Gallaudet University and AT&T developed a football helmet for Deaf and hard-of-hearing players that they hope can make the sport more accessible
WASHINGTON (AP) — Shelby Bean could not help but feel a bit jealous.
As a deaf football player for four years at Gallaudet, he called defensive plays with American Sign Language and dealt with other obstacles hearing opponents never need to worry about. Now an assistant coach, he was on the sideline earlier this season for a milestone at a school accustomed to them: The debut of new technolody that allows plays to be displayed visually inside quarterback Brandon Washington's helmet — a welcomed step that happened to coincide with the team's first win of the season.
“We go through a lot of challenges,” Bean said. “And we try our best to level the playing field in any way possible.”
Gallaudet has been trying to level the playing field for the Deaf and hard of hearing community for more than a century. The helmet, developed with AT&T 129 years after quarterback Paul Hubbard invented the football huddle, is just the latest example of how the private school has been an incubator for Deaf technology in use around the world.
The innovations outside sports date to at least 1965, when Gallaudet was responsible for the first Dictionary of American Sign Language. The school has since pioneered the use of video phones on campus and the development of translation and ASL recognition applications. Current work includes ways to improve the accuracy of closed captioning.
The technology involved in the helmet could help firefighters, construction workers and first responders in noisy situations while giving the deaf and hard of hearing improved access to jobs and everyday activities.
“Gallaudet University is really the center of the Deaf community,” junior offensive lineman John Scarborough said in ASL through an interpreter. “We’re basically creating history. Usually that first step leads you to huge milestone down the road. I’m sure that my teammates are proud of the history we were able to make and the potential impact that we’re going to have on millions of deaf people, deaf kids around the world.”
The helmet tech works with the push of a button on a tablet on the sideline. The play is beamed over 5G to a tiny, nearly transparent screen in the quarterback's helmet. Since its debut in that early October win, Gallaudet's Chuck Goldstein has received dozens of messages and calls from youth coaches and parents asking where they can get it.
The school's head coach since 2010, he cautioned that it's just a prototype, used under a one-game waiver by the NCAA. His hope is to get it approved for full-time use moving forward.
“This is just the beginning,” Goldstein said. “This was the experiment — and seeing what this could do and what this could do for not just us but deaf and hard-of-hearing athletes.”
Experts, advocates and those who worked to create the helmet dream of the day the technology is widespread and mainstream, unlike more elaborate visual headsets like Google Glass and Microsoft HoloLens.
Spencer Montan, associate director of the Center on Access Technology for the National Technical Institute for the Deaf at Rochester Institute of Techology, wondered if the captain of a firefighting unit could communicate with someone on the fourth floor with the tech. His boss, Gary Behm, considers it a possible visual replacement for walkie-talkies in various situations.
“We re mostly thinking about employment opportunities," Behm said in ASL through an interpreter. “So, if you have a deaf worker in a construction site or building skyscrapers, apartment buildings, whatever, you have somebody working up on the second floor and they’re deaf, hearing folks may be on the first floor trying to get their attention thinking how they can communicate with them.”
Closed captioning is perhaps to most well-known example of a Deaf-led innovation that has found its way into everyday life.
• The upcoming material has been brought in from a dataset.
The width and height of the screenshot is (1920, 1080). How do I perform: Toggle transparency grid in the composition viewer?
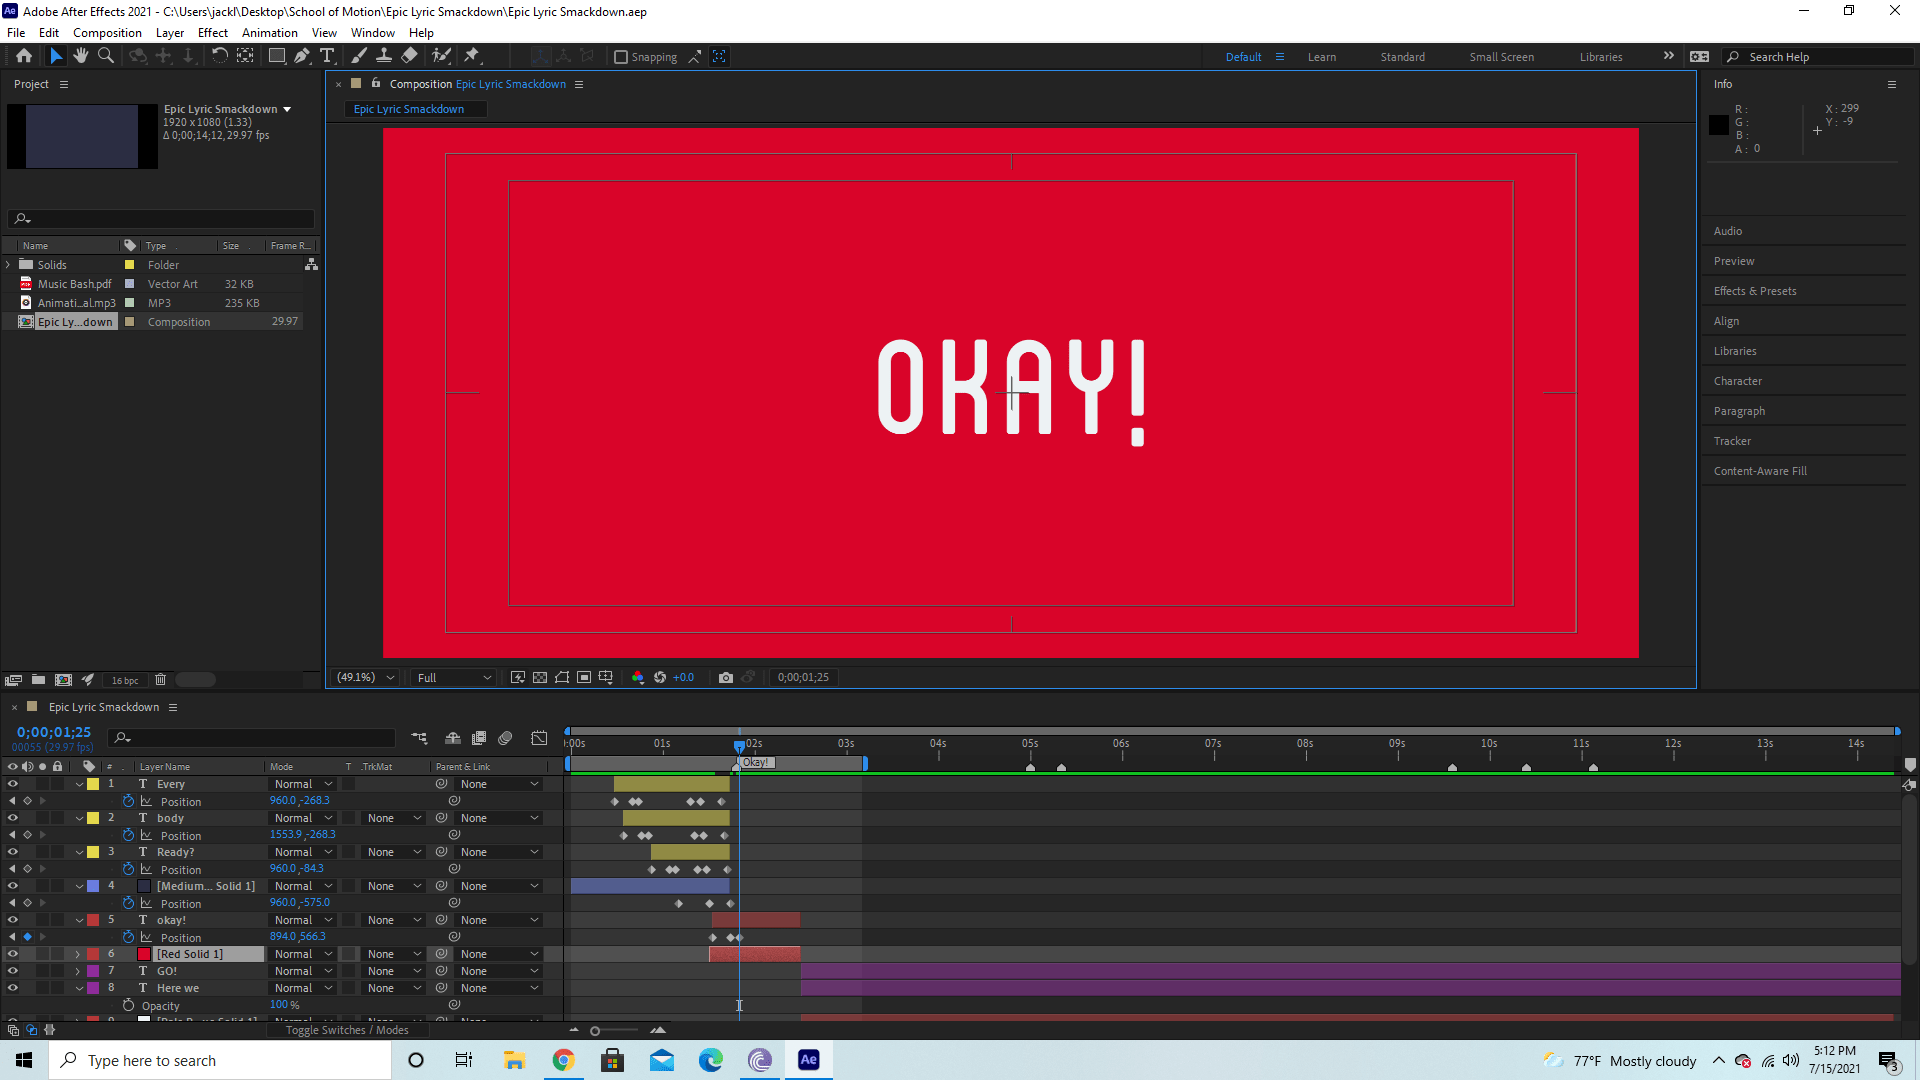tap(539, 677)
Videophones — like the ones that debuted on campus at Gallaudet in 2004 — gave way to FaceTime and similar apps. The hope is the helmet technology is the next one to go big.
“Sports has a profound ripple effect within society,” said Brice Christianson, an ASL interpreter who was born to deaf parents and became the CEO of P-X-P, a company that works to make sports more inclusive through interpretation. “I hope it’s a springboard into let’s normalize this, let’s make this commonplace — (that) this just scratches the surface.”
Jason Altmann, P-X-P's chief operating officer, has seen plenty of innovations not go anywhere because members of the Deaf and hard-of-hearing community were not involved in the process.
They certainly were part of developing the helmet. In addition to a back-and-forth with Gallaudet players and coaches since the idea surfaced in January 2021, AT&T senior VP of networking engineering and operations Corey Anthony said, the company's Deaf and hard-of-hearing employees were consulted.
Anthony said members of the team “embraced it from Day One, (following the school's) history of innovation."
Athletic director Warren Keller said, much like in 1894 with the huddle as a way of keeping opponents from seeing plays being signed, this was a chance for Gallaudet to bridge a gap and solve another communication problem.
"It’s extremely inspiring," Keller said in ASL through an interpreter. “We care about our place in terms of responsibility for what we provide to our student-athletes and to the world.”
Bean finds it fitting that he and the team could follow in the footsteps of the 19th-century innovators.
“It can have so many more benefits outside of the Deaf and hard-of-hearing community that really just makes everyone’s life better," he said. "There’s no cap to it. There’s no ceiling. This can go anywhere and everywhere.”